After these episodes, the records of the Fulminata are scarce. The Palmyrene Empire was reconquered by Aurelian; Emperor Diocletian defeated the Sassanids and moved the frontier to Northern Mesopotamia. The Twelfth, which probably took part to these campaigns, is recorded guarding the frontier of the Euphrates in Melitene, at the beginning of the 5th century (Notitia Dignitatum).

== Attested members ==

| Name | Rank | Time frame | Province | Source |
|---|---|---|---|---|
| Calavius Sabinus | legatus legionis | 62 | Armenia | Tacitus, Annales, XV.7 |
| Publius Tullius Varro | legatus legionis | between 120 and 125 | Cappadocia | CIL XI, 3364 |
| Quintus Caecilius Marcellus Dentilianus | legatus legionis | c. 141-c. 144 | Cappadocia | CIL VIII, 14291 |
| Marcus Domitius Valerianus | legatus legionis | ? 227-? 229 |  |  |
| Sextus Julius Possessorus | primus pilus | last quarter 1st century | Cappadocia | CIL II, 1180 |
| Gaius Caristanius Fronto Casesianus Julius | tribunus angusticlavius | before 40 | Syria | AE 1914, 260 = ILS 9503; AE 2001, 1918 |
| Tiberius Claudius Helvius Secundus | tribunus angusticlavius | before 98 | Cappadocia | AE 1925, 44 |
| Tiberius Claudius Speratus | tribunus angusticlavius | before 115 | Cappadocia |  |
| Gaius Aelius P.f. Domitianus Gauro | tribunus angusticlavius | between 175 and 180 |  | AE 1888, 125 = ILS 2748 |
| Gaius Julius Pudens | tribunus angusticlavius | after 175 |  | CIL III, 6758 = ILS 2760 |
| Quintus Marcius Dioga | tribunus angusticlavius | last quarter 2nd century |  | CIL XIV, 4468 = ILS 9501; AE 1946, 95 |
| Lucius Neratius Marcellus | tribunus laticlavius | before 73 | Syria | CIL IX, 2456 = ILS 1032 |
| Gaius Minicius Fundanus | tribunus laticlavius | before 95 | Cappadocia | ILJug-03, 1627 |
| Gaius Caristanius Julianus | tribunus laticlavius | before 100 | Cappadocia | AE 1932, 87 |
| Quintus Voconius Saxa Fidus | tribunus laticlavius | between 115 and 118 | Cappadocia | IGRR III.763 = ILS 8828 |
| Gaius Julius Scapula | tribunus laticlavius | 140s | Cappadocia | IG II/III 2.4212 |
| Aulus Julius Pompilius Piso | tribunus laticlavius | c. 160 |  | CIL VIII, 2745 |
| Lucius Allus Volusianus | tribunus laticlavius | after 175 |  | AE 1972, 179 |
| Marcus Aelius Aurelius Theo | tribunus laticlavius | first half 3rd century |  | CIL XI, 376 = ILS 1192 |

==In popular culture==
In Rick Riordan's book The Son of Neptune, the Twelfth Legion went to America after the fall of Rome, following the Roman gods, and set up Camp Jupiter in California as a base for Roman demigods.

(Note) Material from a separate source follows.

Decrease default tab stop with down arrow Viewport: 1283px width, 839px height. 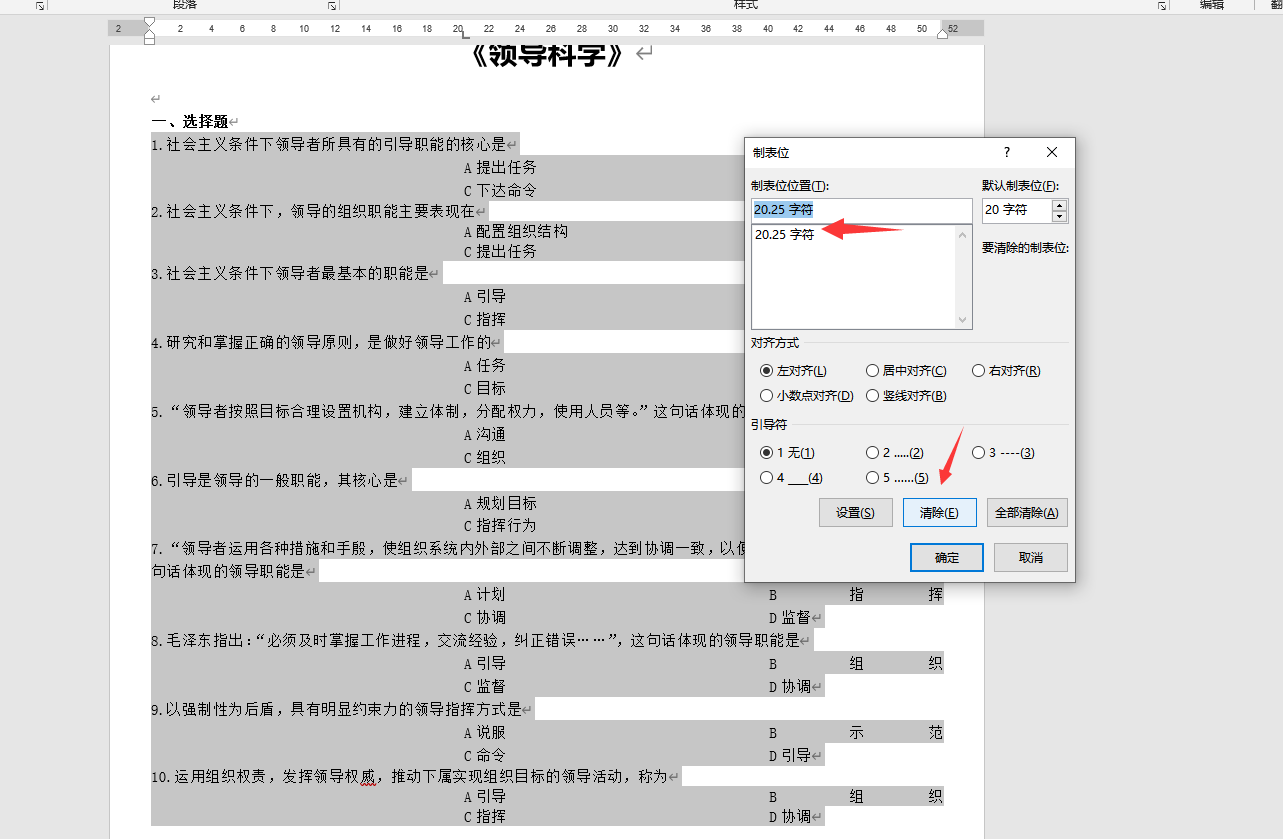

In Mikhail Bulgakov's book The Master and Margarita, Pontius Pilate mentions the Legion during his meeting with Caiaphas. He threatens using the Legion in bloody pacification of possible future Jewish rebellion, along with auxiliary Arab cavalry.

The fiction book Rome: The Eagle of the Twelfth by M.C. Scott is based on the legion during the Jewish rebellion.

==See also==
- Forty Martyrs of Sebaste, a group of Roman soldiers from the Legio XII Fulminata, whom Basil of Caesarea portrayed as Christian martyrs.